Kren of the Mitchegai by Leo Frankowski and Dave Grossman

“I’ll get right on it, boss!”

“This is good,” I said, pouring myself a glass of Jim Beam.

CHAPTER TWENTY-EIGHT

FROM CAPTURED HISTORY TAPES,

FILE 1846583A ca. 1832 a.d.

BUT CONCERNING EVENTS OF UP TO

2000 YEARS EARLIER

Everybody Wants a Bite of the Action!

Or, The Vampires’ Kodo Conduct

Once again, bodily needs forced Duke Kren to remove the recording helmet, to relieve himself, and to drink.

A thin, gray light was coming in through the small, barred window. It was early morning, but Kren was in no shape to do any work today. He lay back down and put the helmet back on, returning to his memories of two thousand years before. He remembered . . .

* * *

The following Saturday Kren again won the fencing tournament, but the odds on him were down to five to one.

And the week after, at an away game, he won the accuracy competition without having to break a world record, but the payoff was only four to one.

The Friday after, with a gross, a dozen and four million in the bank, being paid two million for killing a prominent citizen no longer seemed like profitable venture. But, a deal was a deal, and he’d promised.

Kren had been waiting in a dimly lit passageway between two buildings for over two hours. Bronki had assured him that Kodo always passed by this way on route to his regular Friday night game of Nada, a very high-stakes gambling game.
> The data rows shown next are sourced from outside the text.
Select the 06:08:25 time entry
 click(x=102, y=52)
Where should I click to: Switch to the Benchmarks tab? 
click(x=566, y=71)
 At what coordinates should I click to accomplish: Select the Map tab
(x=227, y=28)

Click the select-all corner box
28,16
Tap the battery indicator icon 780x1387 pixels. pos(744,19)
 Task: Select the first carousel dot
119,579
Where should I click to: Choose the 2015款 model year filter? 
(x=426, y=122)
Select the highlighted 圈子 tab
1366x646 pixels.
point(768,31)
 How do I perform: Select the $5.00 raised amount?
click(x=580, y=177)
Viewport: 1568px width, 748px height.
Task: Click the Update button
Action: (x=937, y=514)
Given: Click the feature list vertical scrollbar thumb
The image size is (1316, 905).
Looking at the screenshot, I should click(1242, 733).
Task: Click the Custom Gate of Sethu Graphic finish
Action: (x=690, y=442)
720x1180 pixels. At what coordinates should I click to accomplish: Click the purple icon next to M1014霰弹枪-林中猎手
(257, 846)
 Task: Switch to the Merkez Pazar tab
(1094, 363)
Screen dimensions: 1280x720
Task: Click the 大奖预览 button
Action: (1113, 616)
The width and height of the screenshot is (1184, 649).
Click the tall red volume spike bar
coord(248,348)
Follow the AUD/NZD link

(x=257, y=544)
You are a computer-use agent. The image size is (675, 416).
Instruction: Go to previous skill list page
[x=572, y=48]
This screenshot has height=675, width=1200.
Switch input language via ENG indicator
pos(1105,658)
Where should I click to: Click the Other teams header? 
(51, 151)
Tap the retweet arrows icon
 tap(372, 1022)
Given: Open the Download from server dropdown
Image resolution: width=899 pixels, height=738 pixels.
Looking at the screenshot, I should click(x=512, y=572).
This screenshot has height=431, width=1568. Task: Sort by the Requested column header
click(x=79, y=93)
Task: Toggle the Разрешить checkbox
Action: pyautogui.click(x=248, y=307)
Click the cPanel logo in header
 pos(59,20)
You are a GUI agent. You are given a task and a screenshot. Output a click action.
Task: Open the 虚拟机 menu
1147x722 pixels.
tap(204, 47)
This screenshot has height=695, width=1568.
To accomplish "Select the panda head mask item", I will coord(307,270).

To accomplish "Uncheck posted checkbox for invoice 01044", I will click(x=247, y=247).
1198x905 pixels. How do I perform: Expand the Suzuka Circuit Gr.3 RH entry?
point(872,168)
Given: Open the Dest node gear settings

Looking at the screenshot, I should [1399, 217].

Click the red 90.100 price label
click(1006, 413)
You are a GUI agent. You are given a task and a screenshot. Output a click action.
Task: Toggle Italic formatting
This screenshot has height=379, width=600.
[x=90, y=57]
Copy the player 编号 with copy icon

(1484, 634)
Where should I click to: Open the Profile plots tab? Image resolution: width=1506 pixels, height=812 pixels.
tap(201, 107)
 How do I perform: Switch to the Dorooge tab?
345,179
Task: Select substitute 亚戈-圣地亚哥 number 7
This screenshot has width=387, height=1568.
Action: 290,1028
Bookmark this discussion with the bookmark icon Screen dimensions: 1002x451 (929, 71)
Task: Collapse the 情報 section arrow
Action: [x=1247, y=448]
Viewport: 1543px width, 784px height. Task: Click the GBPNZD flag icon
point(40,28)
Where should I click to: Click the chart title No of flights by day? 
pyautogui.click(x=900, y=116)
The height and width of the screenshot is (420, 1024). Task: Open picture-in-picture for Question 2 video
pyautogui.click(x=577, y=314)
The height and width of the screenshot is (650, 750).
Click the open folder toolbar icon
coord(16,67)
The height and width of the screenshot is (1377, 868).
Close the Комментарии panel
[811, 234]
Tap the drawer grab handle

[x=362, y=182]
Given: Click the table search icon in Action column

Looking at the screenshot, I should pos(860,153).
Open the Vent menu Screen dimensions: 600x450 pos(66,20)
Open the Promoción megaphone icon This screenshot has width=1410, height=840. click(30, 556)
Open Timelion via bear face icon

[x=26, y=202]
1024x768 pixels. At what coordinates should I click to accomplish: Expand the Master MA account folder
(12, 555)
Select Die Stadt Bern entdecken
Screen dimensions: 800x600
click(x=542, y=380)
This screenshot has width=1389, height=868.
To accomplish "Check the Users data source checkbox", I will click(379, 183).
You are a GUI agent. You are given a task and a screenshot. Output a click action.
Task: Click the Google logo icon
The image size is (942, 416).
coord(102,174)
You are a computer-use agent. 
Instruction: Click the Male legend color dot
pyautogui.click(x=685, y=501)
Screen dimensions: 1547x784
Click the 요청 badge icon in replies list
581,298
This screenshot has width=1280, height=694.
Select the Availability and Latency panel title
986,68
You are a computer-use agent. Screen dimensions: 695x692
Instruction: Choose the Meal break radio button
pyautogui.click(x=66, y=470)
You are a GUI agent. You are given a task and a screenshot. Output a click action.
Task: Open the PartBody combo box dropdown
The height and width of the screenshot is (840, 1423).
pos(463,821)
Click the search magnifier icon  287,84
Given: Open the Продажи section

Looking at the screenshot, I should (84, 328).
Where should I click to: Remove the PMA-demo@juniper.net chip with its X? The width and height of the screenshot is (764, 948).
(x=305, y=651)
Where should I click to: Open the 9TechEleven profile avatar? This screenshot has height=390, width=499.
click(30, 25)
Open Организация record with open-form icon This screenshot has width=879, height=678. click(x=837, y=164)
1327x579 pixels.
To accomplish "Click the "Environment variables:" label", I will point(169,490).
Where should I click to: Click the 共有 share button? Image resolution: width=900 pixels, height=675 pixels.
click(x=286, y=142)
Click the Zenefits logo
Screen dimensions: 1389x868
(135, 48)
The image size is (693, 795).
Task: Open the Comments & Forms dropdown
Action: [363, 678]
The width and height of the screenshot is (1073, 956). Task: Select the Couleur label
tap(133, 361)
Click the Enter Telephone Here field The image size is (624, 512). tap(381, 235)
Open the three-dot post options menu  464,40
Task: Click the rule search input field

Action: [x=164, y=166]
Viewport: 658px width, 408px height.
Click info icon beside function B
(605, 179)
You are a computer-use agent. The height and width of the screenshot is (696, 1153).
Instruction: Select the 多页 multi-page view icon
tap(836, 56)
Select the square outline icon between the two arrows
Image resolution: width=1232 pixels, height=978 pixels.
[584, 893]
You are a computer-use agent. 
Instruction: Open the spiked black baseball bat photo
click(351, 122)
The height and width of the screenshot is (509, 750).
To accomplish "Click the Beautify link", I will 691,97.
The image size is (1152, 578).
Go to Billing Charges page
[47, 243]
He had never been late for this event during the weeks that he had been under observation.

What Kren couldn’t know was that Kodo had finally found out the hiding place of the brander, and was arranging for a hit team of six fighters to go and use her for a party snack. And while he was at the KUL Assassins’ Hall, he also signed up for a second hit team, of twelve this time, to go after Bronki again. And this time, he had sent his four personal guards along with them, to make sure that nothing went wrong.

“Would you please tell me what your business is?” a uniformed guard said.

“What?” Kren tried to sound frightened. He had no doubt about his ability to kill the strutting fool, but he wanted to do this job as quietly as possible, and disposing of two bodies would be harder than one. It was best to seem a coward. He could always kill the guard if the act didn’t work.

“What are you doing here? I saw you in this same place when I passed by an hour ago.”

“I was supposed to meet a friend between these two buildings. She was going to lend me some money.”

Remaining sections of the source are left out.